Application for Reservation of Name
The first step towards converting a firm into an LLP is to apply for the reservation of a name. This application needs to be made in the prescribed form with the Registrar of Companies (ROC). The name should be unique and not already in use by any other entity. Once the name is approved, it will be valid for 3 months.
Execution of the LLP Agreement
The next step is to execute the LLP agreement. The agreement should be drafted in accordance with the LLP Act, 2008 and must be signed by all the partners. It should include the name of the LLP, the name and address of the partners, the nature of the business, the rights and duties of the partners, and the profit-sharing ratio.

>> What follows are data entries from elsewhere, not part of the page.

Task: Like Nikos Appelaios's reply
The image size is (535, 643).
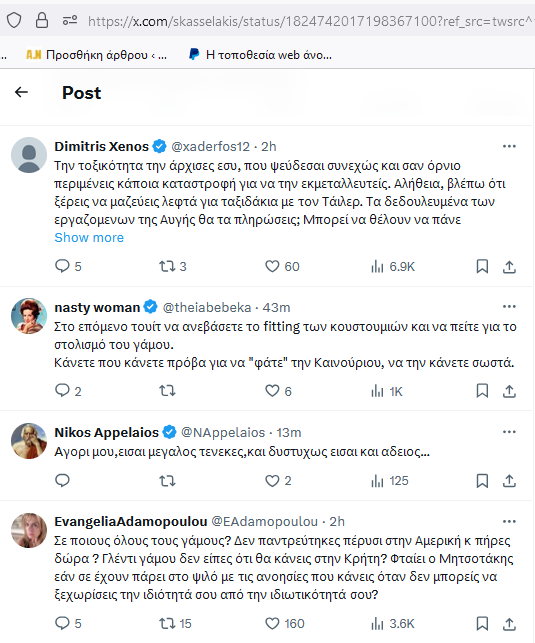Action: point(278,481)
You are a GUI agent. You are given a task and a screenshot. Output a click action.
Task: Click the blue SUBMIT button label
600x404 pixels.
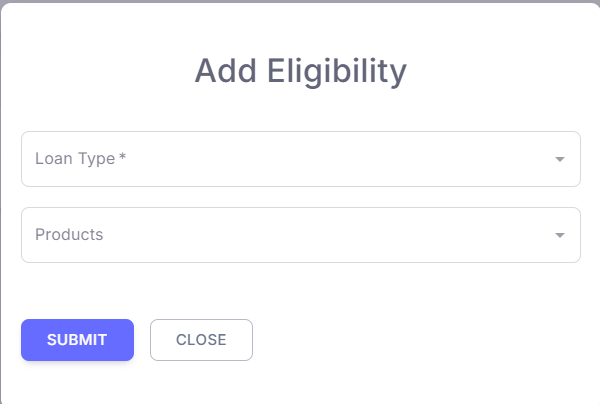coord(77,340)
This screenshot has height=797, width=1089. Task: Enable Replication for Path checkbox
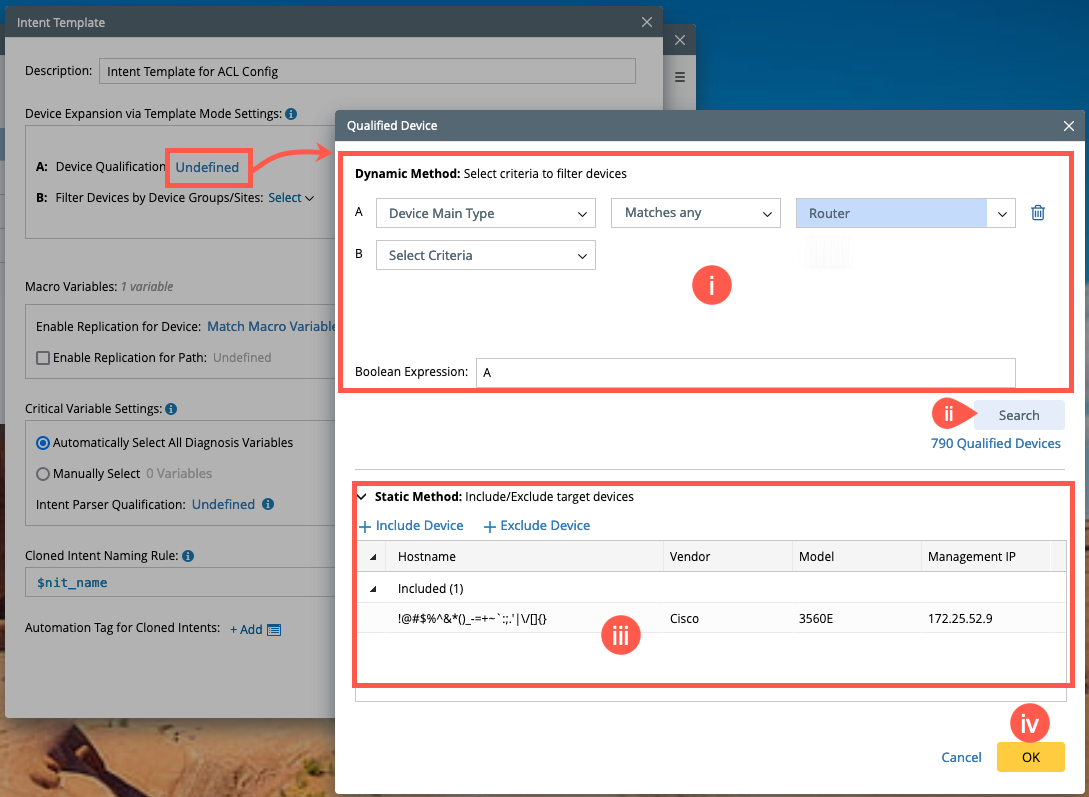(x=43, y=358)
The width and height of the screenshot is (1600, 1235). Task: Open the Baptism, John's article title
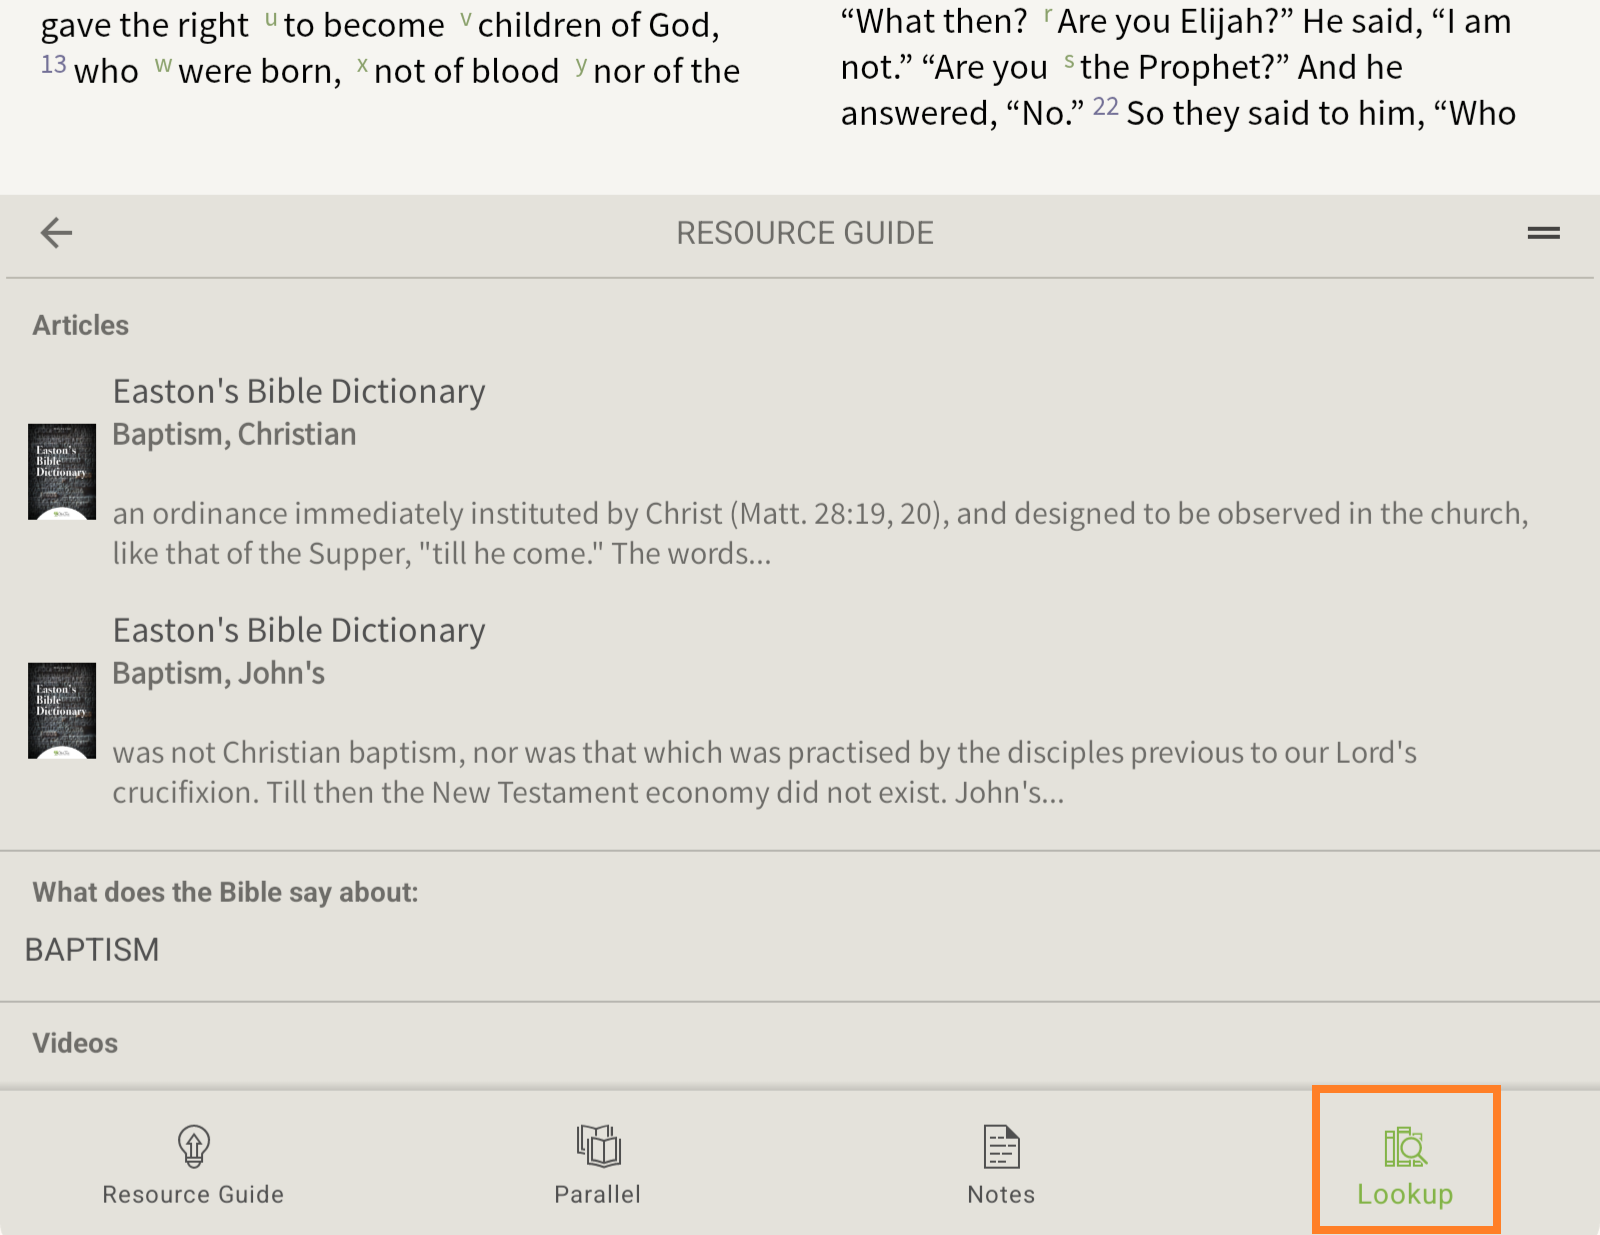(x=218, y=674)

Application for Conversion of Firm into LLP
After the LLP agreement is executed, an application for conversion of the firm into an LLP needs to be made in the prescribed form to the ROC. The following documents must be included with the form:
- The LLP agreement
- The statement of accounts of the firm, audited by a chartered accountant
- The list of all the partners of the firm
- The consent of all the partners to become partners of the LLP
- The consent of the creditors of the firm, if any
- The approval of any other authority, if required
Obtaining the Certificate of Registration
Once the ROC is satisfied with the documents submitted, it will issue a certificate of registration. This certificate marks the completion of the conversion process, and the LLP can commence business from the date mentioned on the certificate.
Apart from the above-mentioned documents, certain other documents need to be prepared and submitted during the conversion process. These include:
- The affidavit of the designated partners of the LLP
- The declaration by the partners of the LLP
- The indemnity bond by the designated partners of the LLP
- The proof of address of the registered office of the LLP
- The proof of identity and address of the partners of the LLP
It is important to note that the conversion of a firm into an LLP may have certain tax implications. The partners should consult a chartered accountant to understand the tax implications and make the necessary changes to comply with the tax laws.
In conclusion, converting a firm into an LLP is a wise decision for business owners who wish to enjoy the benefits of limited liability and the flexibility of a partnership. The conversion process involves certain steps and the preparation and submission of various documents. Business owners should seek the help of a professional to ensure that the conversion process is smooth and hassle-free.